The music was growing softer, fainter, the fat man had cleared his throat for singing.

Felicia's heart stood still. The moon shone gloriously, it made little white eyes of the narcissi that stared up at her from the garden border. The wind stirred in the ivy. Felicia sighed. His head, beautifully rumpled, topped the wall, he was still laughing softly, talking to the man below.

"Second cap I lost here, lost one when I was a little shaver—there was a girl—"

He was looking straight into her eyes now, he caught at the rusty top of the gate and stared.

"Why—girl!" he murmured.

Oh! if you could have seen Felice! Felice, with her hair coifed smoothly on her dear little head!

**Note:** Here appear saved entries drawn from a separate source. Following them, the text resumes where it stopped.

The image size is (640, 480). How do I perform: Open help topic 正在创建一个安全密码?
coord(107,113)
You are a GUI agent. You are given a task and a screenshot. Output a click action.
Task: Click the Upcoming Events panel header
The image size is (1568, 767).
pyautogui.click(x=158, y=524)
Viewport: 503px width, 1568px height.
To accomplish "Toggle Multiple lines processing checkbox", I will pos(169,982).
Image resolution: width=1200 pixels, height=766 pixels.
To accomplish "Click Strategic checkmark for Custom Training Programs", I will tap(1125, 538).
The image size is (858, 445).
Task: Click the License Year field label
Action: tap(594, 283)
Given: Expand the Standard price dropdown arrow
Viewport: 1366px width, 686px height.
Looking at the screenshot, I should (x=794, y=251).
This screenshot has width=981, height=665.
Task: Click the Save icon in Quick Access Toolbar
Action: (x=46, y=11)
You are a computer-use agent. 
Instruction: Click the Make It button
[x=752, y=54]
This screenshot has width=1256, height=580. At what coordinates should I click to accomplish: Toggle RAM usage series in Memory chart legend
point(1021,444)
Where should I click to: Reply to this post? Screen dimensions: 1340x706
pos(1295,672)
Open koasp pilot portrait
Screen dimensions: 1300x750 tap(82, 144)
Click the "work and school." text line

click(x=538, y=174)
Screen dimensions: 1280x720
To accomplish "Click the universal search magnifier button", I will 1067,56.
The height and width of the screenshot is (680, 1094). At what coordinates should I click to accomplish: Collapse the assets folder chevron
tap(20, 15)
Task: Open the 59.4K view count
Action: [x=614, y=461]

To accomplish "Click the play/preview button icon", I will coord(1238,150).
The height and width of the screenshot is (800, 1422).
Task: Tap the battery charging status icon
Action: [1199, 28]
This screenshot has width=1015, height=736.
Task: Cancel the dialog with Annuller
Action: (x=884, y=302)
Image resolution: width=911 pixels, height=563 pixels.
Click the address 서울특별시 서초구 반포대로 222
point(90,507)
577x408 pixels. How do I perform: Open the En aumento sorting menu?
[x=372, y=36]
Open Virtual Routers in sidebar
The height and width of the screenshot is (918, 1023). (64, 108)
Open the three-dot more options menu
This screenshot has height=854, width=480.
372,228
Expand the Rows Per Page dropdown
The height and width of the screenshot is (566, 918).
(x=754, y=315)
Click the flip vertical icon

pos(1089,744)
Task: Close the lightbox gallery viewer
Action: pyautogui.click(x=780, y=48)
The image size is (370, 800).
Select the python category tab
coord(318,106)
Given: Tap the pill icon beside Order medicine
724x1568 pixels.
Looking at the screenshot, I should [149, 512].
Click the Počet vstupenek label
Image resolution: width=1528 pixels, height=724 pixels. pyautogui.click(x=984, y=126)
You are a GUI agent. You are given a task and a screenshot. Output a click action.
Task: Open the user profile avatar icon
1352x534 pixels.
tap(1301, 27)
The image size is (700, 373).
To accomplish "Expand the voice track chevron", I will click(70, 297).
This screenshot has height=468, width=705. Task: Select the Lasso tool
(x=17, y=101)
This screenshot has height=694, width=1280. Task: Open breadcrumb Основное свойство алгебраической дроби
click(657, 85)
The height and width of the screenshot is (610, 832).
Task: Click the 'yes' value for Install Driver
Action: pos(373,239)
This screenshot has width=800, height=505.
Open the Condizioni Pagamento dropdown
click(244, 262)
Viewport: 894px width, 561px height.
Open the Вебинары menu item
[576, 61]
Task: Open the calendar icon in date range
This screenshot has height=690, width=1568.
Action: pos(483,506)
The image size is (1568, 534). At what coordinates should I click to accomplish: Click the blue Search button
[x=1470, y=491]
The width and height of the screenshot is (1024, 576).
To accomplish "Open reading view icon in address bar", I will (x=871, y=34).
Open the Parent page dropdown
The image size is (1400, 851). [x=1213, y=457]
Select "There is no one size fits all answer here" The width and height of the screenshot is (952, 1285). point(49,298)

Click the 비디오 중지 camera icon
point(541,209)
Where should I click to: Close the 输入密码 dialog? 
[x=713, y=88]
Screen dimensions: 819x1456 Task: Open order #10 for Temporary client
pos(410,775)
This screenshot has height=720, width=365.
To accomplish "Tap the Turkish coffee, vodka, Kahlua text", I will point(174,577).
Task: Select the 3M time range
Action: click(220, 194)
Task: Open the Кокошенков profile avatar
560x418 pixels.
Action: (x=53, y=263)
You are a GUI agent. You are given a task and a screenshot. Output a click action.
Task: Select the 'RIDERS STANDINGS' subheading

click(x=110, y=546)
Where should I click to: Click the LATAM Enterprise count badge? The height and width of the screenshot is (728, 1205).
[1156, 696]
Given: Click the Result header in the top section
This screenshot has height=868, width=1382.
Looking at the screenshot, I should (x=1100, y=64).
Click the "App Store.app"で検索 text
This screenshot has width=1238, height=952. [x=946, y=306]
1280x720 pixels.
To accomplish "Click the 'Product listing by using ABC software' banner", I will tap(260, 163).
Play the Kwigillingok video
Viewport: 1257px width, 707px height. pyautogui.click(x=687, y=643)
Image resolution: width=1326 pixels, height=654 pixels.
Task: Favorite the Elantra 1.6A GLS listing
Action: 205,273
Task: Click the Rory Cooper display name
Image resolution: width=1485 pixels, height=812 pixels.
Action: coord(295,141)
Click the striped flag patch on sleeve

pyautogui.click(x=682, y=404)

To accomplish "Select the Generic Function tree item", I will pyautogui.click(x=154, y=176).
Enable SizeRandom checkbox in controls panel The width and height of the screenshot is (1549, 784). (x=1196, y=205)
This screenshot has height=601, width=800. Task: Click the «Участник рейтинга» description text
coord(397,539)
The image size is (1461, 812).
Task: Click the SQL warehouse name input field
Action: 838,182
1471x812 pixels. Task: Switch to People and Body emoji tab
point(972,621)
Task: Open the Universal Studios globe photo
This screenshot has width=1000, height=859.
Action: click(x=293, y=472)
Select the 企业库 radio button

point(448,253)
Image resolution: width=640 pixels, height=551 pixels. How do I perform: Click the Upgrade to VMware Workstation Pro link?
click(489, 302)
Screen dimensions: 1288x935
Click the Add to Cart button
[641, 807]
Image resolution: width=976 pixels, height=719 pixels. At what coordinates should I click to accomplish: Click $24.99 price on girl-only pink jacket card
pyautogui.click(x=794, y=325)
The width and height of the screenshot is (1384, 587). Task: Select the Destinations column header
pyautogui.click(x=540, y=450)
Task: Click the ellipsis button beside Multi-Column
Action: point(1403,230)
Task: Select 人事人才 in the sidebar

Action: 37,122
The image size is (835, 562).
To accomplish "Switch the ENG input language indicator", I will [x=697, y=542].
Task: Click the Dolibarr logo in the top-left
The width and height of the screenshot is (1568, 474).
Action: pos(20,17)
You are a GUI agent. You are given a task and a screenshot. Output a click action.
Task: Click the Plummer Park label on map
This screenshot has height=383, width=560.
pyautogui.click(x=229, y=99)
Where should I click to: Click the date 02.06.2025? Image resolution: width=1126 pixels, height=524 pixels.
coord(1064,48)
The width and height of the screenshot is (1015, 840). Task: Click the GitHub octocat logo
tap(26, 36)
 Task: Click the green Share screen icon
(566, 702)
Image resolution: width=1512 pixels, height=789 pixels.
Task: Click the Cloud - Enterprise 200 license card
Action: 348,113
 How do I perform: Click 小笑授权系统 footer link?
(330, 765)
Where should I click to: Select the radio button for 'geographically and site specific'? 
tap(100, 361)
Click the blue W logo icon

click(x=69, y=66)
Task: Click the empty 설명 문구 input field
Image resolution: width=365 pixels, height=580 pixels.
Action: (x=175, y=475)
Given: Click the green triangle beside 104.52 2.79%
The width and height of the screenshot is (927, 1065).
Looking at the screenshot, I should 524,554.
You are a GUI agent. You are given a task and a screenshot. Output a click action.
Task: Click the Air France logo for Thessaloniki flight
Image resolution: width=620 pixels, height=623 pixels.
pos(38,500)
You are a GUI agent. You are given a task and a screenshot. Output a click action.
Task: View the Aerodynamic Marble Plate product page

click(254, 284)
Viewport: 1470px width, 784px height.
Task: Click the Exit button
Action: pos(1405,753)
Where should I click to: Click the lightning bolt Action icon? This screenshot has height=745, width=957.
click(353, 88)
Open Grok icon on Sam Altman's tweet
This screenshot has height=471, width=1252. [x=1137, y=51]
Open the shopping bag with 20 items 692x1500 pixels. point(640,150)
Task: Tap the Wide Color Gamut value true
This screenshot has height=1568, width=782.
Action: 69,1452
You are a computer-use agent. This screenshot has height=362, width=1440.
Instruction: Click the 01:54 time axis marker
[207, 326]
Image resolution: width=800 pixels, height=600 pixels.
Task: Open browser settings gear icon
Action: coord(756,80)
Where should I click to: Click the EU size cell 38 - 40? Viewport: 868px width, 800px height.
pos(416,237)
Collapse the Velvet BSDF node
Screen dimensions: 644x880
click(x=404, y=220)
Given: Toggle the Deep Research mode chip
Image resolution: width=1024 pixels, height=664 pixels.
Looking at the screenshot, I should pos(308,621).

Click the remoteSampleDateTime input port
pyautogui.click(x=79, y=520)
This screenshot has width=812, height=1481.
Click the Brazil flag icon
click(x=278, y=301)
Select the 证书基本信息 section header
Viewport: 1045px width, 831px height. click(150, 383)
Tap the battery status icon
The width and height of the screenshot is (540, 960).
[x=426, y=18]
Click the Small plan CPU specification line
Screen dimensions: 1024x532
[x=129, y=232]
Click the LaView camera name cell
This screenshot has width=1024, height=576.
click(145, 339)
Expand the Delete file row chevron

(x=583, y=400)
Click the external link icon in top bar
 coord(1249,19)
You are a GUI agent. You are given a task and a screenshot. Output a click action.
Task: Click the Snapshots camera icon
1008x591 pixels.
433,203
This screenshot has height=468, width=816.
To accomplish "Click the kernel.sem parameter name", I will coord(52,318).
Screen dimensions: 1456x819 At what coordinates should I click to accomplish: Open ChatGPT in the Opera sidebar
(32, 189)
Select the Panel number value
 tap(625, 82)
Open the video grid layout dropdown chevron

Felice, with the big carved Spanish comb holding that hair in place! And her white, white throat and the tangle of old lace about it! He stared into her grave young eyes, he looked at that lovely young mouth of hers, that mouth that was wide enough for laughter but small enough for kisses. They swayed toward each other, those two, as naturally as a butterfly sways toward a flower. He kissed her.

As she leaned toward him the treacherous bench toppled too far. She dropped away from his caress as suddenly as a star falls in the heavens. She lay in a little crumpled heap crushing the sweetness of the narcissi. She didn't know what had happened to her, she just lay there and laughed softly and put her hand to her mouth gently.

A perfect din of voices blotted out her consciousness. After all you know, a sprained ankle is a sprained ankle even if you don't know you have it.